# My firt Fur con experience (Furlandia 2016)



## DumbDeerGurl (May 30, 2016)

I just recently attended my first furry convention this year, in the land of Portland. I have so say, it was one of the greatest experiences of my life. This was the first con that made me feel generally welcome. Everyone was so nice, and there were so many fun things to do. It changed my perspective on things.  It also made we want to make my own costume for next year.

Here is a link to a small video I made, just some photos and a couple iphone videos mashed together.


----------



## Simo (Jun 1, 2016)

Didn't go---I'm on the other coast, here in Maryland, but I had a very similar experience when I went to my first con, two years back. Left me all optimistic, and also, wanting to make a fur-suit as well.  That's been on the back burner, but hopefully soon.

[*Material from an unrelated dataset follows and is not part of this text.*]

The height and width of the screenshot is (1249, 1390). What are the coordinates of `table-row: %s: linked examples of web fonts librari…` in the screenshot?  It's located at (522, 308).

Glad you had a good time, and found it vivifying.


----------



## Zenoth (Jul 24, 2016)

Man I just found out about Furlandia which is silly cause it's only 20 min from me >.<  I will be making every effort to go next year. I have the volunteer sheet filled out, but's it's been a while sense I've done something like that so not gonna lie, a bit nervous.


----------



## Zenoth (Jul 24, 2016)

I assume you are a local. As someone who has been to Furlandia once already, would you recommend getting a hotel room there, or to just bring a designated driver ?  The Con center is literally 20 min give or take with traffic commute for me so I'm up in the air on getting a room and finding a dog sitter for the weekend (for my actual dog not me lol)


----------



## DumbDeerGurl (Jul 24, 2016)

yeah I'm local somewhat, and if its 20 min away, i wouldn't book a room.  Besides we are expecting almost twice the attendance of this year for next year


----------



## Zenoth (Jul 24, 2016)

Thanks for the input. I'll save the room for people that need them and either find a designated driver, or bus it ^^


----------



## Zenoth (Jul 26, 2016)

Is it time yet lol www.timeanddate.com: Countdown to May 27, 2017 in Culpeper


----------